UN-Generalsekretär Ban Ki Moon hat der syrischen Regierung vorgeworfen, ihre Verpflichtungen nach dem Friedensplan nicht voll zu erfüllen. So sei der Rückzug von Soldaten und schwerer Waffen aus den Städten nicht in vollem Umfang umgesetzt worden, heißt es in einem Schreiben Bans an den UN-Sicherheitsrat . Der syrischen Regierung müsse das klare Signal vermittelt werden, dass es eine vollständige Waffenruhe geben müsse, fordert der Generalsekretär. Er zeigte sich in seinem Bericht "äußerst besorgt über den Ernst der Lage in dem Land".

Ban stellt in dem Brief auch fest, dass die Zahl der gewaltsamen Zwischenfälle stark zugenommen habe. Sowohl die Regierung als auch die Aufständischen hätten aber versichert, sich dem Friedensplan des früheren UN-Generalsekretärs Kofi Annan verpflichtet zu fühlen. Die fragile Lage zeige, dass eine unparteiische Beobachtermission nötig sei. Ban forderte, die derzeitige Mission auszuweiten: Es sollten etwa 300 Militärbeobachter für drei Monate nach Syrien reisen.

Der UN-Sicherheitsrat befasst sich an diesem Donnerstag mit dem Bericht. Diplomaten zufolge könnte eine Resolution für eine 300 Mitglieder starke Beobachtermission bereits in der kommenden Woche beschlossen werden.

Syrien lehnt Ausweitung ab

Syrien wies die Forderung nach einer Aufstockung zurück. Es seien weder mehr Beobachter nötig, noch bräuchten diese für die Überwachung der Waffenruhe eigene Flugzeuge oder Hubschrauber, sagte Außenminister Walid al-Mualem. Die bislang angestrebte Zahl von 250 Beobachtern sei vernünftig und ausreichend. Diese könnten syrische Hubschrauber nutzen und sollten aus "neutralen Ländern" wie etwa Brasilien , Russland , Indien , China und Südafrika kommen, sagte al-Mualem. Diese Staaten haben in dem seit mehr als einem Jahr andauernden Konflikt Präsident Baschar al-Assad weniger scharf kritisiert als der Westen.

Der syrische Außenamtssprecher Dschihad Makdisi sagte, ein Rahmenabkommen zum Einsatz der Erkundungsmission stehe kurz vor dem Abschluss. Die ersten UN-Beobachter befinden sich seit Sonntag in Syrien .

Am Mittwoch besuchten sie den Ort Erbin nahe Damaskus . Dort wurden sie von Regierungsgegnern umringt, die in Sprechchören eine Bewaffnung der Rebellen forderten. Auf einem Transparent stand: "Der Schlächter tötet weiter, die Beobachter beobachten weiter und das Volk führt seine Revolution fort. Wir beugen uns nur Gott". Einer angeblichen Videoaufnahme des Besuchs zufolge fielen Schüsse: Nach einem lauten Knall rennen die Demonstranten davon, und die Fahrzeuge mit UN-Abzeichen fahren los. Später sagte der Chef der Beobachtergruppe, Oberst Ahmed Himmiche, jedoch, die Beobachter seien in Erbin nicht unter Beschuss geraten.

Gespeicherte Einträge
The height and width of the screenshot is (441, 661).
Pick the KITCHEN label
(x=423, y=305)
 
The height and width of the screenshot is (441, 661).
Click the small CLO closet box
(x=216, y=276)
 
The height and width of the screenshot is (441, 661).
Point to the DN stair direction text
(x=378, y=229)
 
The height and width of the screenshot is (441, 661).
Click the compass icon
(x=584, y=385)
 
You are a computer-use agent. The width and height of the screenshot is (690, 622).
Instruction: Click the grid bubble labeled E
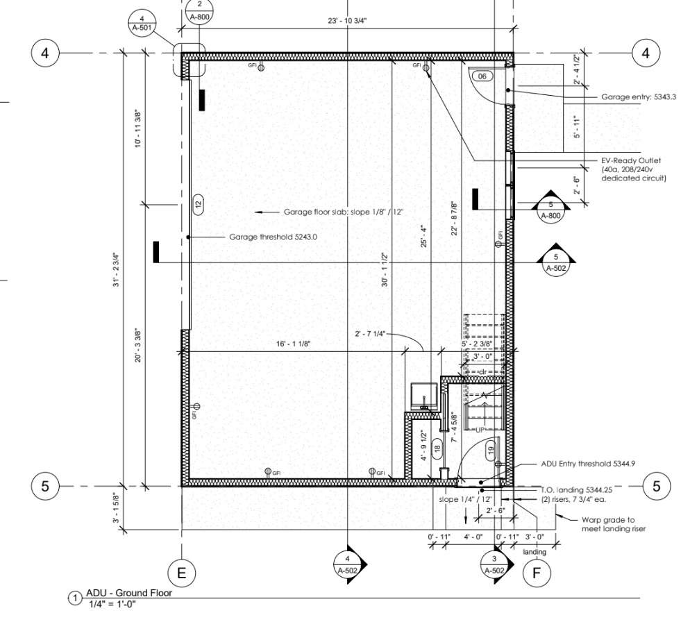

## AUFGABENSTELLUNG
Schreiben Sie bitte aus dem Artikel über die UN-Beobachter in Syrien oben einen Abschnitt wörtlich ab. Beginnen Sie bei den Worten „Syrien lehnt Ausweitung“ und hören Sie nach „in Syrien .“ auf.

## LÖSUNG
Syrien lehnt Ausweitung ab

Syrien wies die Forderung nach einer Aufstockung zurück. Es seien weder mehr Beobachter nötig, noch bräuchten diese für die Überwachung der Waffenruhe eigene Flugzeuge oder Hubschrauber, sagte Außenminister Walid al-Mualem. Die bislang angestrebte Zahl von 250 Beobachtern sei vernünftig und ausreichend. Diese könnten syrische Hubschrauber nutzen und sollten aus "neutralen Ländern" wie etwa Brasilien , Russland , Indien , China und Südafrika kommen, sagte al-Mualem. Diese Staaten haben in dem seit mehr als einem Jahr andauernden Konflikt Präsident Baschar al-Assad weniger scharf kritisiert als der Westen.

Der syrische Außenamtssprecher Dschihad Makdisi sagte, ein Rahmenabkommen zum Einsatz der Erkundungsmission stehe kurz vor dem Abschluss. Die ersten UN-Beobachter befinden sich seit Sonntag in Syrien .